A better understanding of the role of BA sulfation may have important implications for human health. Excessive hydrophobic BAs, especially LCAs, are cytotoxic, thus can disrupt the plasma and mitochondrial membranes, 26 disturb water and salt transportation 27 and promote oncogenesis. 28 This could explain why sulfated BAs are usually elevated in cholestatic liver disease as a compensational mechanism to promote excretion of BAs. 29 Moreover, the regulation of BA sulfation is related to the actions of various nuclear receptors such as the FXR 1 and TGR5, which may also participate in the improvement in metabolic health after bariatric surgery. 30 Sulfation of BAs can modulate TGR5 activity, 31 and it is possible that the increase in sulfated BAs concentration after LSG could lead to improvements in metabolic health. In addition, cholic acid-7-sulfate (CA7S) is a sulfated BA species that activates TGR5 and induces glucagon-like peptide 1 (GLP-1) secretion in vitro. In mice models, CA7S was found to induce GLP-1 secretion and suppress blood glucose. Researchers have found that fecal content of cholic CA7S increased significantly in subjects post sleeve gastrectomy, despite a lack of difference in fecal total BA concentration. 32 More studies examining sulfation of BAs are needed to confirm the relationship between BA sulfation and TGR5 and GLP–1.

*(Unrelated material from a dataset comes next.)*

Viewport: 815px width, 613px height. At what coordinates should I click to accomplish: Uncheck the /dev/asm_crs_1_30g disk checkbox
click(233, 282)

There are several limitations to our study. First, our sample size was small, but was adequate to detect significant changes in metabolic characteristics after LSG. The sample size is also comparable to other studies investigating the changes in BAs following bariatric surgery. 15 Second, IR was measured using HOMA-IR or Matsuda index instead of the gold-standard hyperinsulinemic-euglycemic clamp. However, HOMA-IR and Matsuda index are reliable markers as they correlate very well with insulin sensitivity index derived from clamp study.19,33 Our previous study also showed that all three measurements of IR improved significantly after bariatric surgery. 13 Third, the concentration and composition of BAs were only measured during the fasting state. Multiple measurements at different time points following diet intake will be required to understand this dynamic process better. Fourth, dietary intake of BAs might contribute to changes in concentration of BAs post bariatric surgery, and will need to be quantified in future studies. Fifth, individuals who underwent LSG were only followed up for a duration of 6 months in our study. To examine the consistency of our findings and to understand long-term changes, a longer period of follow-up will be required for studies in the future. Finally, gut microbiota may influence BA metabolism, and assessment of changes in gut microbiota should be included in future studies.
Conclusion
In conclusion, our study showed that while total non-sulfated BAs remained unchanged in morbidly obese Asian individuals 6-months after LSG, serum concentrations of sulfated BAs were significantly higher. The increase in sulfated BAs after LSG might contribute to the post-surgery improvement of metabolic health.